OK, I'm ready to lose my s hit over here. My mother says my 21 mo is all elbows and knees, as in she's always elbowing and kneeing us. This is not done maliciously, as far as I can tell. She wants to cuddle but will throw her head back, squiggle and wiggle, use her hands, feet, head, whatever, to put all her weight on us to reposition herself. This was annoying when I was pregnant but now with the baby (1 month) here, it's getting absurd.
Tonight she went to kiss him while I was feeding him and despite my best efforts, she head-butted him Not hard enough to cause injury and not with the intention of hitting him, but WTF, dude? How do I get her to chill out and what do I say when she's being a spaz?
She is warned when she is climbing, pushing, being rough and she gets time outs, but she's not getting the whole 'chill out' or 'stop being a spaz' thing because, you know, she's 2.
My other kids cuddle like it's their job. I out of my depth here. Suggestions? My poor baby is going to have to wear a full suit if armour for protection, isn't he?
Re: Help keep me sane - Discipline ?
Aw, now I feel like an a-hole, . She's a sweet kid, smart as they come, and definitely spirited. FTR, we don't necessarily punish her for being affectionate or not being Ms. Proper when dealing w/ the baby. We say a lot of 'That's sweet, honey, but you need to not touch his face.' as she's nearly mauling him and 'Honey, please don't climb on mummy, she's feeding the baby.' when she's scaling me like I'm a freaking mountain. There's also a lot of 'gentle, gentle' and modelling and a lot of removing her from the situation/distraction.
It's only when she goes from spirited to dangerous that we are struggling. I guess I'm having trouble articulating to her that some of the wiggly, spazy behavior is fine but there is a line and she is crossing it on the regular.
Blah, I'm newborn tired, toddler frustrated, and brain-dead with preschooler non-stop chatter. I fear I'm not explaining the issue as clearly as I want, lol.
As far as the wiggling. My DD1 has ants in her pants and that's the main reason she isn't allowed to sit with me when I'm feeding DD1. I need a extra hand to control her and when feeling DD2 I have no extra hands. Hang in there!!
I read this the other day but didn't respond, and this just came to mind:
Have you gotten her into any movement-based classes? Tumbling, yoga, dance? You might find that she's less spazy once she learns better control and use of her body. It comes harder for some people than others.
Thank you everyone for the responses. Yesterday was a bad day. I was a little more patient after hearing others have similar issues.

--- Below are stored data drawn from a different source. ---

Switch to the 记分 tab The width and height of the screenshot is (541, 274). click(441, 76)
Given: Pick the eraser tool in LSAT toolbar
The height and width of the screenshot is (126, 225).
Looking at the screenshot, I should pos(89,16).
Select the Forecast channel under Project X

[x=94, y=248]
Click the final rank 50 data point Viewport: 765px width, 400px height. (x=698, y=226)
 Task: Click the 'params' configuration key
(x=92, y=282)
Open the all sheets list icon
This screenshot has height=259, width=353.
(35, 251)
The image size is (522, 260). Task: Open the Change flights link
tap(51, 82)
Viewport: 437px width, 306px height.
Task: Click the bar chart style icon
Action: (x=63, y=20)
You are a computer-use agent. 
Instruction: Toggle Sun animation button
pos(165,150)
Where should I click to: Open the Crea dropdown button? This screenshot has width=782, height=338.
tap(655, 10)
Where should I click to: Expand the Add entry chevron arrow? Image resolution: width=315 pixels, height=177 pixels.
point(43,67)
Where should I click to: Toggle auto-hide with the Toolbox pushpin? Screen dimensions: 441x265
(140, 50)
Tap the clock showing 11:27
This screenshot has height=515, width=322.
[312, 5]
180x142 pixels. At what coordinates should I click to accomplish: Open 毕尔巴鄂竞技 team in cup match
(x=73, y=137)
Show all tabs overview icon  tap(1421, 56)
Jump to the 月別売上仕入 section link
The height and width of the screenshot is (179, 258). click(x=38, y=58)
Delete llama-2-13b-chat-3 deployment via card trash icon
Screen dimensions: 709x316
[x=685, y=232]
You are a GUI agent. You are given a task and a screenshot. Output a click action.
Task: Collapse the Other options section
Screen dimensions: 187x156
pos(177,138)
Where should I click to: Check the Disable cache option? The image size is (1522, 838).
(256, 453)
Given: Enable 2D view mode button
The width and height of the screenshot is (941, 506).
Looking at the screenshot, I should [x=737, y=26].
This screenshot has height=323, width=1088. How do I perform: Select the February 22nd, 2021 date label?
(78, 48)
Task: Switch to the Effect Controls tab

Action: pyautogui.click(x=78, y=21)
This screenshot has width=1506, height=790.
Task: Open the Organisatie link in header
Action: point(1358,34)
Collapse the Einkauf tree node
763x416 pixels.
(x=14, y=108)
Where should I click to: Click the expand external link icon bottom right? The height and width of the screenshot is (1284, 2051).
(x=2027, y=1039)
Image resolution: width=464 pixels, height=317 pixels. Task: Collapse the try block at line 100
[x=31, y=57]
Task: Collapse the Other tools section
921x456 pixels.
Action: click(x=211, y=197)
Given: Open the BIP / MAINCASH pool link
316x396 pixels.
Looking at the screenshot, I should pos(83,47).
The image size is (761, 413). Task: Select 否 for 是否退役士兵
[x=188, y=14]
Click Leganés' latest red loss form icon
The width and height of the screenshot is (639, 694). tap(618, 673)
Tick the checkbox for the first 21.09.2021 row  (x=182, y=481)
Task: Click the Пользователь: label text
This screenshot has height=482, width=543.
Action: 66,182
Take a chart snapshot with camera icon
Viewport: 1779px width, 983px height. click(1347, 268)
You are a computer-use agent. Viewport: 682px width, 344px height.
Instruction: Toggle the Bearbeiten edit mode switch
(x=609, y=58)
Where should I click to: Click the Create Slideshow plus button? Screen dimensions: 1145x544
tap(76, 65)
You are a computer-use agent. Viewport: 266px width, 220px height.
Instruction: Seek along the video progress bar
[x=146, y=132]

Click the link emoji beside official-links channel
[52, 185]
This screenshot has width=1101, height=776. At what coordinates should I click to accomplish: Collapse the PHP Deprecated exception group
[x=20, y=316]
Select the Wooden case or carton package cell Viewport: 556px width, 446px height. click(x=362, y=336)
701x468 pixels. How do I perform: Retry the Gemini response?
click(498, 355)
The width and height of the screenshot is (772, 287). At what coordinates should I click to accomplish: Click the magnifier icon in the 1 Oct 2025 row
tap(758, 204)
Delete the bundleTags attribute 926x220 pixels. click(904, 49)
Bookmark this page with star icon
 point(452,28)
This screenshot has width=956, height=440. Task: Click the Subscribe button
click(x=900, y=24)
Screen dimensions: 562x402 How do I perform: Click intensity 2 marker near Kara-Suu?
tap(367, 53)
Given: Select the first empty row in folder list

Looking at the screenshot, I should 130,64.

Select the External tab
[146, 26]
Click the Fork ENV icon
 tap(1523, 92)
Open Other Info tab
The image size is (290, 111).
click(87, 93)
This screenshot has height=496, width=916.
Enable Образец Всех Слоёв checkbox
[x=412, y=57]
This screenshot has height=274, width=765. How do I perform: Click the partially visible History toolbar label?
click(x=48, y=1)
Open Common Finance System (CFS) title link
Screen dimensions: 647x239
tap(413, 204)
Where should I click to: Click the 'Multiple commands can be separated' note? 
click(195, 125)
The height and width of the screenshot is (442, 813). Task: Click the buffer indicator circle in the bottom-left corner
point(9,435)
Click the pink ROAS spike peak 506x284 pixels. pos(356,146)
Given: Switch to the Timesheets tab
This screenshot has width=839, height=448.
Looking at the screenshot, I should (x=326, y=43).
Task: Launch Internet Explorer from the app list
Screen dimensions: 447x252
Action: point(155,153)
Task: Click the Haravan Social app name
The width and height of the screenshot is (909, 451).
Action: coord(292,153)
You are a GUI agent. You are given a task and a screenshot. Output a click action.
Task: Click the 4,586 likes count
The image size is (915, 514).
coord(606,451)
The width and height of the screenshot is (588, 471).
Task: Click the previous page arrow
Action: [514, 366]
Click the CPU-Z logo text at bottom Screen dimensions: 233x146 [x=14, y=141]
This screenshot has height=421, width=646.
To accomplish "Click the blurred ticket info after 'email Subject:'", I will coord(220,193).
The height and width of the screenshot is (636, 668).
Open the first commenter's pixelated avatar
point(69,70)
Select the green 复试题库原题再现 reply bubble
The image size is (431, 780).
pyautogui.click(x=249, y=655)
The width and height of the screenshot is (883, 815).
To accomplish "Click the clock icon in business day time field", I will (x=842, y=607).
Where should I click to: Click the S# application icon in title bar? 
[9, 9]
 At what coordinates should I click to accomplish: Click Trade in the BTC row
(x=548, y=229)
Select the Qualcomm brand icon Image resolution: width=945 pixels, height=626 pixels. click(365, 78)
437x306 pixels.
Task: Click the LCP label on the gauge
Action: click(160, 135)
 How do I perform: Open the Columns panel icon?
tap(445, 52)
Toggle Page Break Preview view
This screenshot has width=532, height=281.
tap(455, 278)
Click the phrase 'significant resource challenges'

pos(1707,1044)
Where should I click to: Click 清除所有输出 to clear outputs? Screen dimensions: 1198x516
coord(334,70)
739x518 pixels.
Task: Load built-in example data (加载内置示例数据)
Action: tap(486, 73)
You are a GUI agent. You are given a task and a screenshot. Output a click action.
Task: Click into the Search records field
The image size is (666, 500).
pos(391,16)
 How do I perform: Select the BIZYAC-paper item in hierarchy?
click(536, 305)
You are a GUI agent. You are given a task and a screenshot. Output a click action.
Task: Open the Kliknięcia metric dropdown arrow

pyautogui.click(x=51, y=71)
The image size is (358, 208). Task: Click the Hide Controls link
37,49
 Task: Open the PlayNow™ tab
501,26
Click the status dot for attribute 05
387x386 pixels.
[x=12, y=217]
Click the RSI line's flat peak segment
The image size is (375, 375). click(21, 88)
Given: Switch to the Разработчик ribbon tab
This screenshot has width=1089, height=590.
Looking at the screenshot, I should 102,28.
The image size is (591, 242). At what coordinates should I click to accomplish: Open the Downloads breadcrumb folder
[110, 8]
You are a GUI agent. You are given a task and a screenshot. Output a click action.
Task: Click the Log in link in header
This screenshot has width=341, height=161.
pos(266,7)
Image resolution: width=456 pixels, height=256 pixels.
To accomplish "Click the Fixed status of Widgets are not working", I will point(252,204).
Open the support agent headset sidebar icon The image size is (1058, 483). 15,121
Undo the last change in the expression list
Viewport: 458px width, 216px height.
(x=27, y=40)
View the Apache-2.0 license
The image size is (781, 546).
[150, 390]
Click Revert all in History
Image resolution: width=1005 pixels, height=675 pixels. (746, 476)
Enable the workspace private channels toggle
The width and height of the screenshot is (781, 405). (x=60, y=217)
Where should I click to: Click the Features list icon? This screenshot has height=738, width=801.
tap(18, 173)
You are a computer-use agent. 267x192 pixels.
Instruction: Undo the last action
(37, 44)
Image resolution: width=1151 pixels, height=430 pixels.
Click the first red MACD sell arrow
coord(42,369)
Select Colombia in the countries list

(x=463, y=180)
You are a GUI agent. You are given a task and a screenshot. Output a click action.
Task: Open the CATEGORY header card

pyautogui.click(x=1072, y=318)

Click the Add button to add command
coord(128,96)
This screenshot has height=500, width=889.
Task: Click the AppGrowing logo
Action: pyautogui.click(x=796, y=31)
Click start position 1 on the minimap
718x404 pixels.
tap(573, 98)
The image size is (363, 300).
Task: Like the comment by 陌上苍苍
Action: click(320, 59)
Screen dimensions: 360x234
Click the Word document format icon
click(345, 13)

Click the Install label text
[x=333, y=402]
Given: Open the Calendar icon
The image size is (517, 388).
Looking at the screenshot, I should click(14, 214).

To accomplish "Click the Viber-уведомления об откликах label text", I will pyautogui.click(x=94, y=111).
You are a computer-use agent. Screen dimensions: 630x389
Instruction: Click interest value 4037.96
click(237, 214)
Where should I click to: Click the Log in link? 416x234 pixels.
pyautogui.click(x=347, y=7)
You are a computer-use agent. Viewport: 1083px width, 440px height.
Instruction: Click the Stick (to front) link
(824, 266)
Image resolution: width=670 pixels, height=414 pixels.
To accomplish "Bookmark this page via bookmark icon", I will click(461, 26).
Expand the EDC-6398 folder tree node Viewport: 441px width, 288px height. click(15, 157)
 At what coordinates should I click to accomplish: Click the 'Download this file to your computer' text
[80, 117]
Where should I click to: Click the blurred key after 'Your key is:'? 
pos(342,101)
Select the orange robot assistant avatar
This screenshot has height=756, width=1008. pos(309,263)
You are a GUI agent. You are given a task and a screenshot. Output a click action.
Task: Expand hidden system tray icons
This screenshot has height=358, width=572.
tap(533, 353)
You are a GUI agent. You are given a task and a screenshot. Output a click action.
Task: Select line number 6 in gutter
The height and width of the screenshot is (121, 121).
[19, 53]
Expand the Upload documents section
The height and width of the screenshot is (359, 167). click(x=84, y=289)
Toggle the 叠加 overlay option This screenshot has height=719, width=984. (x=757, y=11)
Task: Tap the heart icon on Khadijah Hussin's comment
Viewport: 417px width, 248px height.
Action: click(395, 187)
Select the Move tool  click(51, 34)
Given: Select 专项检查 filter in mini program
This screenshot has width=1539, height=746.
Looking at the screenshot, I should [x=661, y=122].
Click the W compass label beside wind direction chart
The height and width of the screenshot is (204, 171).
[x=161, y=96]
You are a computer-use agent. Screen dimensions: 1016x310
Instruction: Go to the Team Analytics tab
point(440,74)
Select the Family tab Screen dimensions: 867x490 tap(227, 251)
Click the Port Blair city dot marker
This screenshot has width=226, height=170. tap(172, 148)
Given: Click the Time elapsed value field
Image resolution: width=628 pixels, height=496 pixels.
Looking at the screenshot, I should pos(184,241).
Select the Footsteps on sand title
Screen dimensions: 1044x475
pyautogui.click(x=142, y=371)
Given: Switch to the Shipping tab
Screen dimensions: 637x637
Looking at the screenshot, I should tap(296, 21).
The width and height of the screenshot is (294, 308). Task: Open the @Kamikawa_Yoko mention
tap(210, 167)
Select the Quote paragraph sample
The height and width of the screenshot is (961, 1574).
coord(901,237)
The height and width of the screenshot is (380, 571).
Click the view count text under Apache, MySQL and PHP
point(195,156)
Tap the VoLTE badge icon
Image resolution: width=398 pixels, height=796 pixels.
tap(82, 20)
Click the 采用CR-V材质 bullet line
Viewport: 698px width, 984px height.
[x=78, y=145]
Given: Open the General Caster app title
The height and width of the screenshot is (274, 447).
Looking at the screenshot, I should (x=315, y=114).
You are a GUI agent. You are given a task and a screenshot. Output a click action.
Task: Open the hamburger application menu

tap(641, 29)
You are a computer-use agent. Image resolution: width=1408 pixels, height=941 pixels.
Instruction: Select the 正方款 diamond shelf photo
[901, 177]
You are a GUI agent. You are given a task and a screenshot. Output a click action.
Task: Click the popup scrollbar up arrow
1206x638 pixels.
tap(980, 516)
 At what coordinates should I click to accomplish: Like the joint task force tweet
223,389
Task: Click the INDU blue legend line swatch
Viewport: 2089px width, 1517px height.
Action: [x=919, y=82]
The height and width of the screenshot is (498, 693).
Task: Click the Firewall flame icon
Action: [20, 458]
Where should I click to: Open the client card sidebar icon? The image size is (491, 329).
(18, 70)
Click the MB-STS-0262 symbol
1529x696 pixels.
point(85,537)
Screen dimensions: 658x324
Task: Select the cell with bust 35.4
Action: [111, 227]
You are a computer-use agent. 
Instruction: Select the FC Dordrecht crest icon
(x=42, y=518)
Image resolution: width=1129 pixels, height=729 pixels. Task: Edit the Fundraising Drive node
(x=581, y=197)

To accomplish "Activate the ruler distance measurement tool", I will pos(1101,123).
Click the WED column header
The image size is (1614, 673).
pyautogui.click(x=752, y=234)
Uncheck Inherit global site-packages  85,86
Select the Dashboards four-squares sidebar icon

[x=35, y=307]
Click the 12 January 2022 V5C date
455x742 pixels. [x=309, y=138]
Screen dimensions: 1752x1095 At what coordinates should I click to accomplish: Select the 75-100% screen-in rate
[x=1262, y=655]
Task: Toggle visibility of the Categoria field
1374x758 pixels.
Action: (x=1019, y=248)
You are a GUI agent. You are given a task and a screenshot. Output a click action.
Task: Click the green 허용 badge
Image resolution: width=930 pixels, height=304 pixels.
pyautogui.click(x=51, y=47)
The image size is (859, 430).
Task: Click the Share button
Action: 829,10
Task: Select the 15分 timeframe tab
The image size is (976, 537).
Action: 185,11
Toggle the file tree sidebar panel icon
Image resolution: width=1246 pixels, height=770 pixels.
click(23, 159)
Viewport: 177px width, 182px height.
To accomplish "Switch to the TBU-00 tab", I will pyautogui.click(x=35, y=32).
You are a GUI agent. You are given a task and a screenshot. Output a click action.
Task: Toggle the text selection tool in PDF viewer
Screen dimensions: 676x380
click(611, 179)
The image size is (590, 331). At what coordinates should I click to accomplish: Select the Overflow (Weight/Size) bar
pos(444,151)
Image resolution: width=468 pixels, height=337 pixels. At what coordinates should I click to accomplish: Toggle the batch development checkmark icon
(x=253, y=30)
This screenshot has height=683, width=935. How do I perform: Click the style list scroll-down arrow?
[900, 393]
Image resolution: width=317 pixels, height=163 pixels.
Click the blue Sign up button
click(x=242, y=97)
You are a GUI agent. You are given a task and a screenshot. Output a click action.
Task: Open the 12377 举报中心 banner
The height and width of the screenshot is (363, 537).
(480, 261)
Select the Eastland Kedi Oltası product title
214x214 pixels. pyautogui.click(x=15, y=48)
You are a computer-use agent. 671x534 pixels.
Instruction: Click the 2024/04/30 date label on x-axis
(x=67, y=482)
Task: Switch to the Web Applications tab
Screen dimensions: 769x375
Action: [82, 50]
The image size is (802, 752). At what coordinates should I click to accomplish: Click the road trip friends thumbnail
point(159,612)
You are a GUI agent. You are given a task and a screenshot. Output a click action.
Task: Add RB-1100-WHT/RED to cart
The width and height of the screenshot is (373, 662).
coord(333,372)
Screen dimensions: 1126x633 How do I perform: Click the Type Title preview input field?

DH and I have talked about putting her in gymnastics/tumbling. The only thing keeping me from doing it sooner was the parent participation requirement on most classes for kids under 3 and that they are during the day, when DH works. Obvs I'm a little bogged down with the babe, so going to parent-child classes isn't so easy. However, tonight DH told me he'd take her to a gymnastics class this session. Yay! He's always been convinced she's going to be an Olympic gymnast. Seriously, I have unbelievable stories about this kid and her climbing. That is also why plunking her in a PnP isn't an option. I wish it was! She climbs in and out of those things for sport.
Remember me. I'll be back bragging about my gold medal winning gymnast in 2028!